Zusammenarbeit mit der Musikerin und Performerin Shin-Hyo Jin
Projekt: Der zeitgenössische literarische Erzähler –
In einer Welt des Überflusses das vermeintlich Einfache suchen
Richard Schnell und SHIN Hyo Jin haben sich 2012/2013 in Berlin im gemeinsamen Umkreis eines Künstlernetzwerkes über das Thema Bewegung und Musik kennengelernt. Aber erst als SHIN Hyo Jin 2018 Richard Schnell in seiner Interpretation des literarischen Textes „Dshamilja“ von Tschingis Aimatow mit dem Shakuhachi-Spieler Fritz Nagel hört, versteht sie, warum der Schauspieler Richard Schnell den Austausch mit ihr als Rhythmikerin und Perkussionistin suchte:
Die Art und Weise, wie Richard Schnell, ohne zu spielen auf einem Stuhl sitzend, den literarischen Text „liest“, eher auswendig vorträgt und begleitet von diesen leisen Klängen verschiedener asiatischer Flöten die Zuhörerschaft in diese Geschichte zieht, erinnert sie an die Pansori-Sänger*innen, die Epen-Sänger*innen aus Korea, die in rhythmisch gedachten Versen über Stunden hinweg klassische Texte rezitieren, nur begleitet von einer Trommel.

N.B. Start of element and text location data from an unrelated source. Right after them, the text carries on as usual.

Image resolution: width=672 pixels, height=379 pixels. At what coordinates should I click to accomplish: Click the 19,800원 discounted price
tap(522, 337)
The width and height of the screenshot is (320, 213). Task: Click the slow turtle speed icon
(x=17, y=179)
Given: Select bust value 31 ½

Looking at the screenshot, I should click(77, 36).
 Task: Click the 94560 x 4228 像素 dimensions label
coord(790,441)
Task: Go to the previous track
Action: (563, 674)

In verschiedenen Meetings und im Austausch von gegenseitigen Referenzen kristallisiert sich eine Idee: Warum ziehen wir nicht aus den uns bekannten kulturellen Vorbildern von Epen-Sänger*innen und Erzähler*innen die Techniken des Vortrages und wenden sie auf zeitgenössische literarische Texte an, um diese zum „Erklingen“ zu bringen, sie ohne visuelle Darstellung in der Phantasie der Zuhörer lebendig werden zu lassen?
„Es geht mir nicht darum einfach nur alte Erzählformen zu reproduzieren, sondern sie neu zu greifen und mit ihnen an zeitgenössischer Literatur und ihren brisanten Themen zu arbeiten, um damit aus der Vergangenheit durch die Gegenwart in eine bessere Zukunft Brücken schlagen.“
Richard Schnell
Diese interkulturelle Begegnung ist die Brücke zwischen dem „Erzähler“ Richard Schnell und der „Begleiterin“ SHIN Hyo Jin. Rhythmus ist die Brücke zwischen Text und Musik, die durch sie ineinander übergehen.

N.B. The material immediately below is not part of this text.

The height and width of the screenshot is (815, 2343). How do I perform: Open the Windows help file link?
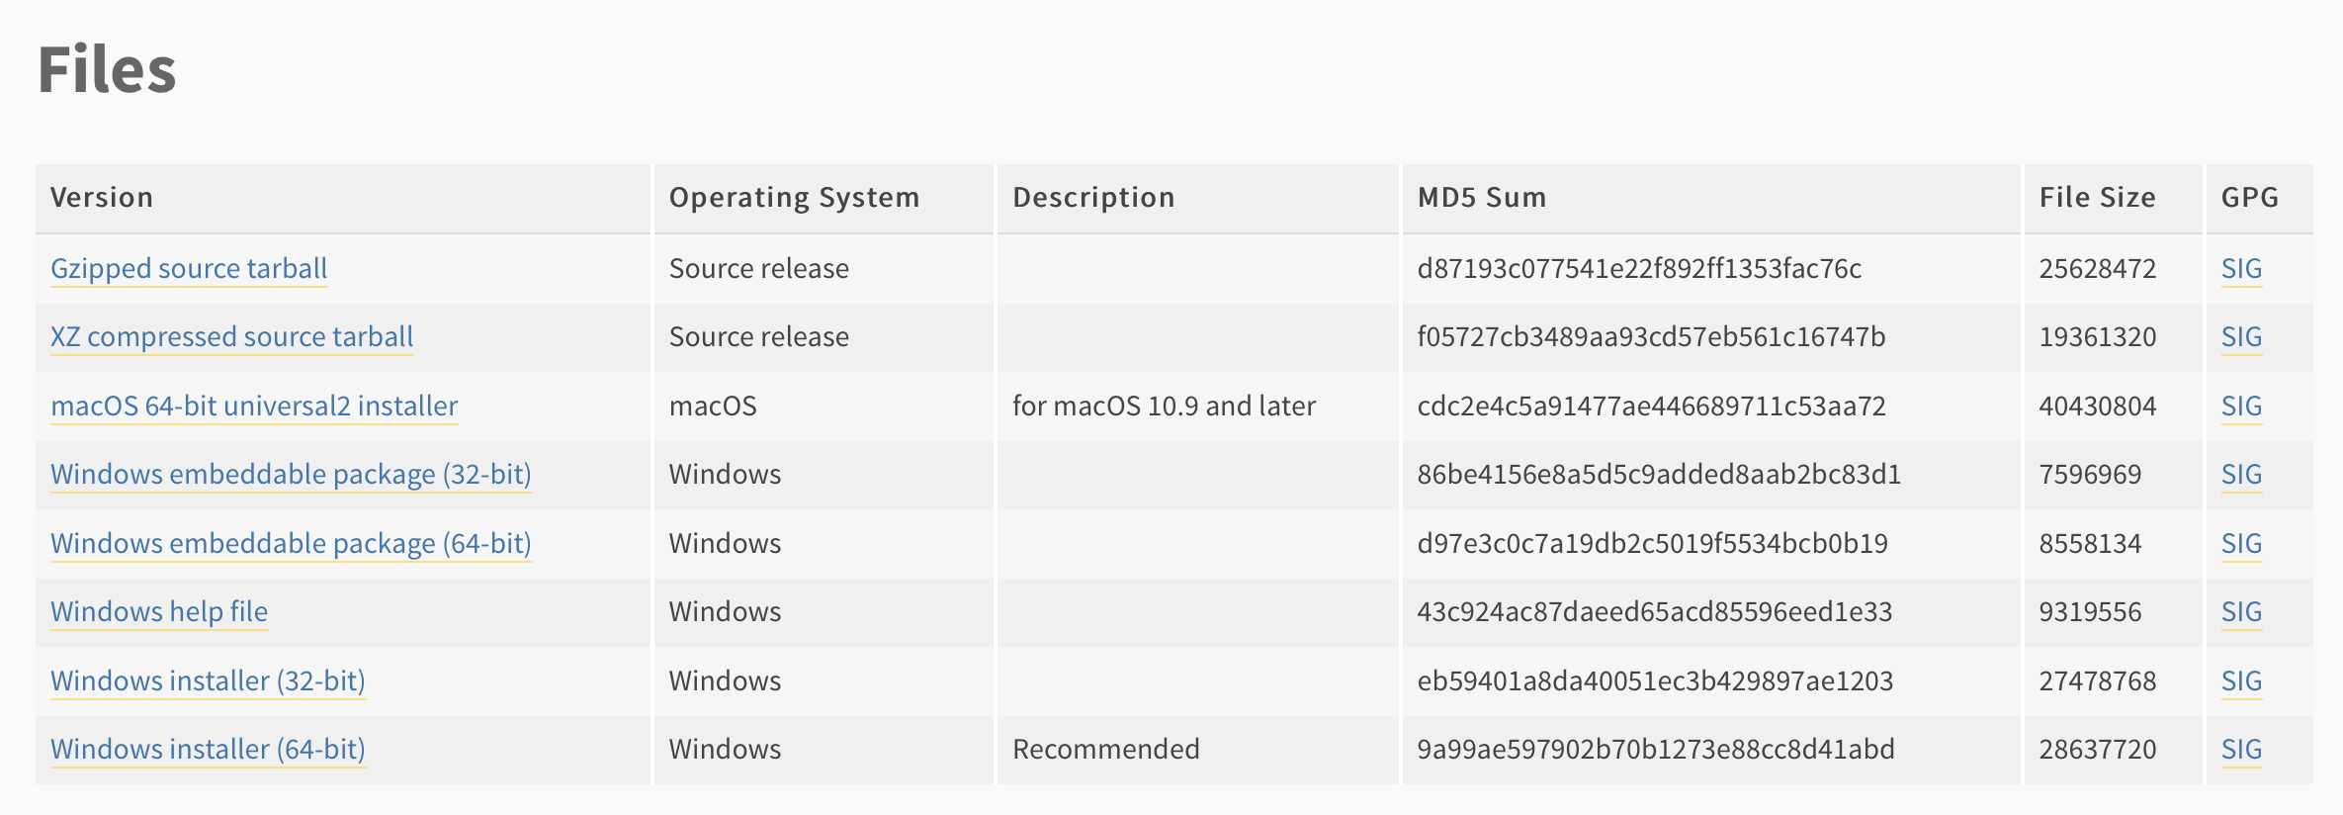point(159,612)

„Interessant finde ich, dass wir uns orientieren an der Kunstfertigkeit alter Formen, an wirklichen Fertig- und Fähigkeiten, bei denen ich zunehmend wahrnehme, dass wir die eigentlich verlieren. Wir entwickeln uns technisch immer weiter, haben aber immer weniger Fähigkeiten.“
Richard Schnell
Für diese Idee stellt sich aber als notwendig heraus, folgende Fragen durch ein gemeinsames Tun zu beantworten: Welche musikalischen Methoden können Richard Schnell und SHIN Hyo Jin zusammen recherchieren, extrahieren und sich als Fähigkeit aneignen, um literarische Texte in einen Klang-Epos zu übersetzen, durch reine Kürzungen und musikalische Interpretationen (Rhythmisierungen, Vertonungen, Lautmalereien) hochbrisante Texte in einer auf den ersten Blick simpel erscheinenden Weise für eine Bühne aufzubereiten? Wie können sie diese Methoden dann beschreiben und für andere festhalten? Welche ästhetischen Kategorien der Umsetzung sind ihnen dabei wichtig und wie wollen sie sich zu den Originalstilen, aus denen sie bestimmte Techniken ziehen, verorten?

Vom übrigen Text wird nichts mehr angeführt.